[PROVIDED RECORDS Boundary: Start]
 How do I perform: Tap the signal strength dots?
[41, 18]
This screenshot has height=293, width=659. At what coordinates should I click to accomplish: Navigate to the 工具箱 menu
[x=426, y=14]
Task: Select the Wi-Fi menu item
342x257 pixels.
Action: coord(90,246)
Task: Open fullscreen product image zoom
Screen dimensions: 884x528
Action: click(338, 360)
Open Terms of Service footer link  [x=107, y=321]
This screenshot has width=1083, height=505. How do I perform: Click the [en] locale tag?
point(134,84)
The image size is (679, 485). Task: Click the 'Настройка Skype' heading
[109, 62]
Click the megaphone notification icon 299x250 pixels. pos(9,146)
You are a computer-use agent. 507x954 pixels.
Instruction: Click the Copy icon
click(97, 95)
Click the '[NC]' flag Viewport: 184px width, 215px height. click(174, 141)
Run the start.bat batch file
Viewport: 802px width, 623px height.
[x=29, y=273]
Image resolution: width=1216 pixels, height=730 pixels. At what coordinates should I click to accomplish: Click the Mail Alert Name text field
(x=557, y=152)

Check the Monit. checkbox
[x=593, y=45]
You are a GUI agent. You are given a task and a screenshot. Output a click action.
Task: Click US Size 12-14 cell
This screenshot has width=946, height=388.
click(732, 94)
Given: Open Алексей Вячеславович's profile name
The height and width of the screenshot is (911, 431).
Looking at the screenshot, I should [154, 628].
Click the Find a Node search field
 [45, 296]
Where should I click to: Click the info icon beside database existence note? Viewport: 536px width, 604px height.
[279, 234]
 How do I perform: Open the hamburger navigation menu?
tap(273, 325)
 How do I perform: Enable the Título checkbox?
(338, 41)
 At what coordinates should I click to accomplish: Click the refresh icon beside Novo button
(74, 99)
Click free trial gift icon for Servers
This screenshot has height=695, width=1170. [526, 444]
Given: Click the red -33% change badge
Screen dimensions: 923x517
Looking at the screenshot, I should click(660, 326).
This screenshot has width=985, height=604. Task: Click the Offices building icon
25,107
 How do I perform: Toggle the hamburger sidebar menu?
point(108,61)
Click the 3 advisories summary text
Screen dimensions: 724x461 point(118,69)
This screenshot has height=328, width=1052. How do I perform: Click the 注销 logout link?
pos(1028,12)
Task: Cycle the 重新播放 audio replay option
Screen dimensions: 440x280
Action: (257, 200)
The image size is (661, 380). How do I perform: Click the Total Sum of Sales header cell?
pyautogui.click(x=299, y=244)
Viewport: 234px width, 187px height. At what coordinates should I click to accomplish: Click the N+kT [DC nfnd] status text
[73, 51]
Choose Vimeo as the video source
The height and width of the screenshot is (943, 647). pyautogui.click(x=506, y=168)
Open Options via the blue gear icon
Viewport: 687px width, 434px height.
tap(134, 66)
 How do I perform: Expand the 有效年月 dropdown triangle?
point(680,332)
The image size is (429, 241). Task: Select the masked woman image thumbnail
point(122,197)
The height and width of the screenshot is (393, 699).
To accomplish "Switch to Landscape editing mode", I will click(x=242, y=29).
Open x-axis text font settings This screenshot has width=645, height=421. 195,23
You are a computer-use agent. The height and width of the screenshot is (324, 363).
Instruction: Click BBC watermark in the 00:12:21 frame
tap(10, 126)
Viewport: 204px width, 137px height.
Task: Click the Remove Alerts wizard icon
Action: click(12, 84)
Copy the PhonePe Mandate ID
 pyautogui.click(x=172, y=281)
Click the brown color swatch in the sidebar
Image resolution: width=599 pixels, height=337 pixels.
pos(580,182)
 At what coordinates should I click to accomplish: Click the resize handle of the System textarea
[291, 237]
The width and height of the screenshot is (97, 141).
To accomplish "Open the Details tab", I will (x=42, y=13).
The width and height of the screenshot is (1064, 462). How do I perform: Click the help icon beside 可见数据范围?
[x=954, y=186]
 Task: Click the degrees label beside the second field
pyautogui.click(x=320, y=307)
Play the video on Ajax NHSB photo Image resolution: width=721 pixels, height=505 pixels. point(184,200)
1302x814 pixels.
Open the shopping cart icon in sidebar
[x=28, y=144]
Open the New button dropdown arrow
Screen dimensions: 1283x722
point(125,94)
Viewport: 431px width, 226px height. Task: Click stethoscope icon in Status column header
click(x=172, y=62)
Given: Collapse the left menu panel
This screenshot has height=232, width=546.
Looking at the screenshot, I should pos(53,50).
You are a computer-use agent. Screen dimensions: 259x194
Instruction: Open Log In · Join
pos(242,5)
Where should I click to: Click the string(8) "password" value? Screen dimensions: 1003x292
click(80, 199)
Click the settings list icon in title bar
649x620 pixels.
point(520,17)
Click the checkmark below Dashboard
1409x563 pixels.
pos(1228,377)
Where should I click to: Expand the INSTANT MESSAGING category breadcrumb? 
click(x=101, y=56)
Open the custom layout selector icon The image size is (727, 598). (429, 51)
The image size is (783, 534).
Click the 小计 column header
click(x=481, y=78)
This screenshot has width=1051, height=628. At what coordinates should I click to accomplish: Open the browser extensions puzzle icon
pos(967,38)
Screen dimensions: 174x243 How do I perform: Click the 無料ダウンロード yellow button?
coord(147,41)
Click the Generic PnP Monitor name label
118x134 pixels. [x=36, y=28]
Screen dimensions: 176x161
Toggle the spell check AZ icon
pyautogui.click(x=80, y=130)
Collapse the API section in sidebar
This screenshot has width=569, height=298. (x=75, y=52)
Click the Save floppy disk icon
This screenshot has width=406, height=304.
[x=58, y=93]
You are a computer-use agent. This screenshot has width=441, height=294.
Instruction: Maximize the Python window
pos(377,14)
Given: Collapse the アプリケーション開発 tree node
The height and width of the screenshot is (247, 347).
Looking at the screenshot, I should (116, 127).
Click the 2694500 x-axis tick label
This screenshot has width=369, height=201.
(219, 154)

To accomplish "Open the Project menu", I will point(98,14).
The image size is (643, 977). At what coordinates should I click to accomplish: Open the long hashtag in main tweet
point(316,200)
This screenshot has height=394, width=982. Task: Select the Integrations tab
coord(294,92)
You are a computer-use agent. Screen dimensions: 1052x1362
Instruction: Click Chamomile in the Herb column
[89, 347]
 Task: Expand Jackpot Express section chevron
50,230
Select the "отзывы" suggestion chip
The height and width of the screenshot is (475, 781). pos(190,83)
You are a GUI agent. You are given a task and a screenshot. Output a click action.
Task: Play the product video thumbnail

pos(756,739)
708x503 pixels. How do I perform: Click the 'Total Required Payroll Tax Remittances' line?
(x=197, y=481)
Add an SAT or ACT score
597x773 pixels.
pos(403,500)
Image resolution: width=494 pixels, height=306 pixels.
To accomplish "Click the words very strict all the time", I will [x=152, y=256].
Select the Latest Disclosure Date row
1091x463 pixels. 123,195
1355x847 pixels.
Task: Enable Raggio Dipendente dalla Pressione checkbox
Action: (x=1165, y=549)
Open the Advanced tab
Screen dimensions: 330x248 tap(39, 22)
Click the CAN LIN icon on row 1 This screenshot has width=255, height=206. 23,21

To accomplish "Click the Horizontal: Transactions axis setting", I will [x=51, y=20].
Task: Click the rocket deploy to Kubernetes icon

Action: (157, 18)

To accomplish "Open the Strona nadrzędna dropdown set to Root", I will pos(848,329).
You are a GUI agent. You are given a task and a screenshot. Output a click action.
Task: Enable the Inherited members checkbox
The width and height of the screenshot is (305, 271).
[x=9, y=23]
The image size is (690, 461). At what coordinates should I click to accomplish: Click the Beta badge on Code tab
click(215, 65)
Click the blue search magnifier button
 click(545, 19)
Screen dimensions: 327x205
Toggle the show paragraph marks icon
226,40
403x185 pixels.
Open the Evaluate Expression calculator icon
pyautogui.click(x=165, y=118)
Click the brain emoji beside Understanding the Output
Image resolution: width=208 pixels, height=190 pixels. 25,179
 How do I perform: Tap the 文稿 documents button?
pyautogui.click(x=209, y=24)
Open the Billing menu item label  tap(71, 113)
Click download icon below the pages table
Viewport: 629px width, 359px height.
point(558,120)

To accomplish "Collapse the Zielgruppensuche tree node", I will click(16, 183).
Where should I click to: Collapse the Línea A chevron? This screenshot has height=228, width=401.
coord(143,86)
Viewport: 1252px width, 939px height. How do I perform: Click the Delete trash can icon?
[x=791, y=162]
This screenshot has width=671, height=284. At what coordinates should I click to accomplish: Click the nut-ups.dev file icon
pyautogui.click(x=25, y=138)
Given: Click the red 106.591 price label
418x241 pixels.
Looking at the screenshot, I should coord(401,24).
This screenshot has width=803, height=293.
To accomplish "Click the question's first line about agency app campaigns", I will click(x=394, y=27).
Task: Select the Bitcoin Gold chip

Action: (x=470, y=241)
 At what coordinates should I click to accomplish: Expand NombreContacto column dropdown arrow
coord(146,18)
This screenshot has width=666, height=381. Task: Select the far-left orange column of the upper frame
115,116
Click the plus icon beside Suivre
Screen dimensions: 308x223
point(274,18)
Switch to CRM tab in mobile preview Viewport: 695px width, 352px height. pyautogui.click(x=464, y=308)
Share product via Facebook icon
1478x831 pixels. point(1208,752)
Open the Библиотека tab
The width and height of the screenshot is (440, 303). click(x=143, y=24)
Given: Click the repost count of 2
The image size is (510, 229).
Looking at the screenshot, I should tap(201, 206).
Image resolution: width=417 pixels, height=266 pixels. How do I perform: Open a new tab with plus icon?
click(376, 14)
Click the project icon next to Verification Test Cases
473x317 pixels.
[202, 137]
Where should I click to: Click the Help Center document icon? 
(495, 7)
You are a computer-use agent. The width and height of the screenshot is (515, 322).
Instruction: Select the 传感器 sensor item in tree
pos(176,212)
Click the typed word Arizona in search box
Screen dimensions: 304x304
[PROVIDED RECORDS Boundary: End]
BRIEF: Your task is to retype the entries verbatim, starting with the line that holds "This screenshot has width=1051, height=628." and stopping after the line that holds "Given: Collapse the アプリケーション開発 tree node".

WRITTEN REPLY:
This screenshot has width=1051, height=628. At what coordinates should I click to accomplish: Open the browser extensions puzzle icon
pos(967,38)
Screen dimensions: 174x243 How do I perform: Click the 無料ダウンロード yellow button?
coord(147,41)
Click the Generic PnP Monitor name label
118x134 pixels. [x=36, y=28]
Screen dimensions: 176x161
Toggle the spell check AZ icon
pyautogui.click(x=80, y=130)
Collapse the API section in sidebar
This screenshot has width=569, height=298. (x=75, y=52)
Click the Save floppy disk icon
This screenshot has width=406, height=304.
[x=58, y=93]
You are a computer-use agent. This screenshot has width=441, height=294.
Instruction: Maximize the Python window
pos(377,14)
Given: Collapse the アプリケーション開発 tree node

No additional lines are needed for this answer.